YHealth for Growth evidence informs parliamentary report

Posted: 20th May 2021

 

Evidence from the Yorkshire & Humber AHSN’s ‘Levelling Up Yorkshire and Humber’ report, produced in partnership with NHS Confederation and Yorkshire Universities as part of the YHealth for Growth campaign, has been used to inform a report by the House of Lords’ Public Services Committee on the ‘levelling up’ agenda.  

Ahead of the forthcoming Government White Paper on the ‘levelling up’ strategy, the Public Services Committee sent its position paper to Prime Minister, Boris Johnson in which it calls for ‘better targeted’ plans that protects health, education and skills in more deprived areas of the country.  

As part of the Committee’s evidence session earlier this year, Yorkshire & Humber AHSN CEO Richard Stubbs referred to evidence from the YHealth for Growth report that highlights how levelling up our local economies is reliant on increased investment in health and education services as well as recognising the wider social and economic determinants of health. 

During the session, Richard told House of Lords peers: “Health and economy are bound tightly together. Interventions to improve growth and inclusive wellbeing are in all of our interests and it should be a shared priority and endeavour.” 

The Committee has now called on the Government to work with local service providers and users to set targets to improve for example, life expectancy, employment, literacy and numeracy of children starting school and the number of entrants to higher education. 

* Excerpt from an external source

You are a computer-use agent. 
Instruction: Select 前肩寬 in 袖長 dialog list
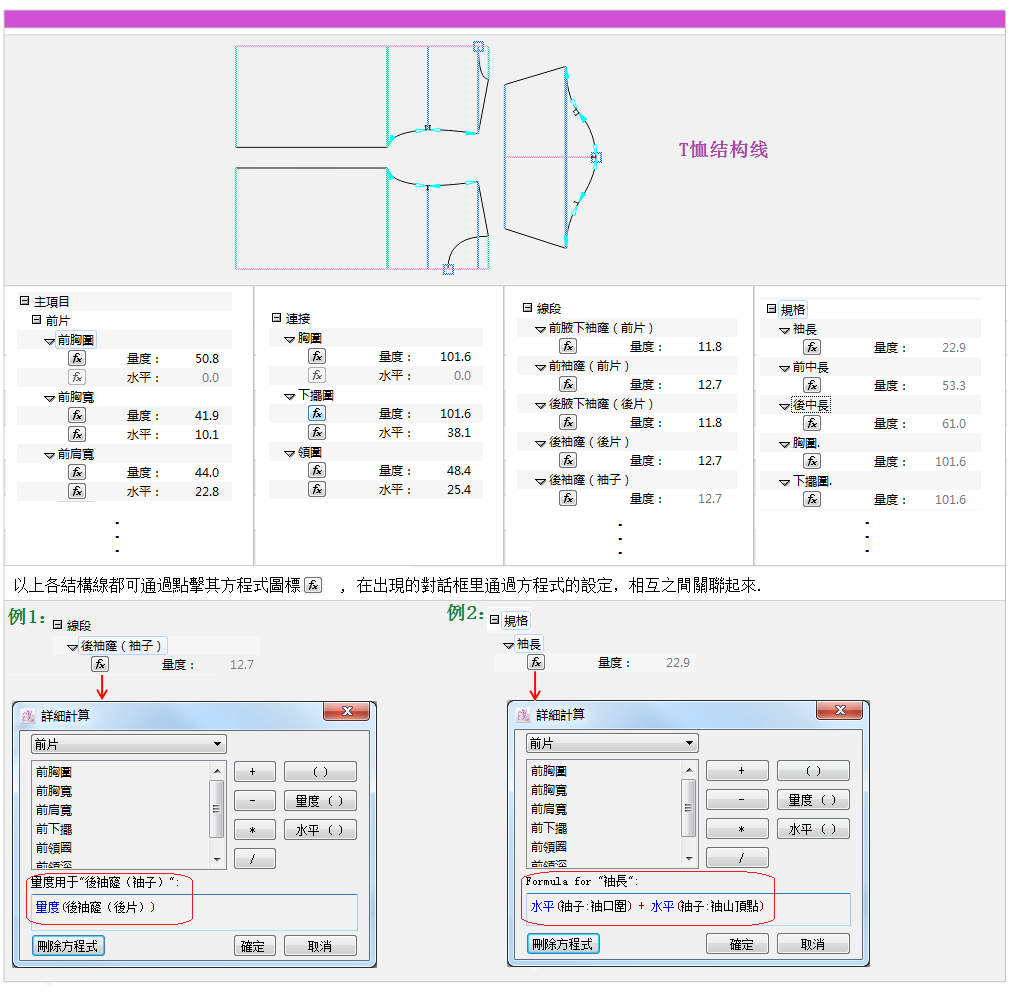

Baroness Armstrong, Committee Chair, said: “Not only places but the people who live in them should be at the heart of ‘levelling up’. Social infrastructure and support provided by public services is at least as critical to communities as investment in roads and bridges.  

“Lack of funding for preventative health services, vocational education and for better literacy and numeracy among disadvantaged children has undermined the resilience of our poorest communities and further entrenched inequality.   

“Successfully ‘levelling up’ will require a more holistic approach. A White Paper – which should be published urgently – is welcome but it’s unclear exactly what the government wants to level up, how much its strategy will cost, how long it will take and how it plans to achieve its goals.  

“The strategy will require a major change of direction if it’s to achieve its admirable ambition for people in ‘left-behind’ areas to have the same opportunities as elsewhere in the country.”